Word and element location records:
........

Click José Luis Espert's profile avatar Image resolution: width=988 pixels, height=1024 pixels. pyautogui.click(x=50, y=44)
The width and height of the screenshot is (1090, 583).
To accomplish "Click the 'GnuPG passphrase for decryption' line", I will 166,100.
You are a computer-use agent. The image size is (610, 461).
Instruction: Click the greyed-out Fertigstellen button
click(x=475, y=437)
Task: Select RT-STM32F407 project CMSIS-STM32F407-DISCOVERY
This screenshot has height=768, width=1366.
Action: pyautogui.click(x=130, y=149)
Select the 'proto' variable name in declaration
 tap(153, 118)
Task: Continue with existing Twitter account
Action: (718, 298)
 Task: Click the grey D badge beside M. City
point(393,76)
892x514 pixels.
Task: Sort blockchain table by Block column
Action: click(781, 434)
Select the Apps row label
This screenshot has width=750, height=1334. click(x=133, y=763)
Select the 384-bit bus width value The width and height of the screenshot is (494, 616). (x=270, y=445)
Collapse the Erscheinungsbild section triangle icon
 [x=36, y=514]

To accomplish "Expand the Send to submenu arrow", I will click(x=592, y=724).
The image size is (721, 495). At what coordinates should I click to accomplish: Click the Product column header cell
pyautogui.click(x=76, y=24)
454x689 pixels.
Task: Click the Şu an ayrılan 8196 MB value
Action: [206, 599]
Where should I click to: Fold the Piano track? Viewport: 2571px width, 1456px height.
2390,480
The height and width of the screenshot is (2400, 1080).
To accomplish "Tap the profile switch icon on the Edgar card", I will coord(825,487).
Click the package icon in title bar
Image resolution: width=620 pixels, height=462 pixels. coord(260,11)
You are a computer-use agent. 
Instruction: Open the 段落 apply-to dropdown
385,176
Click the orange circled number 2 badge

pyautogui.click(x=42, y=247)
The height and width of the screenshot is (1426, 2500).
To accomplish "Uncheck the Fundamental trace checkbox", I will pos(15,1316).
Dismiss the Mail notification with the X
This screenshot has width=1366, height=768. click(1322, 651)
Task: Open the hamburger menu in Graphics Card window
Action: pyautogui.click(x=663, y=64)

........

How many lines in the material above contain the string "Task"? Reply with only the number.

[FINISHED ANSWER] 6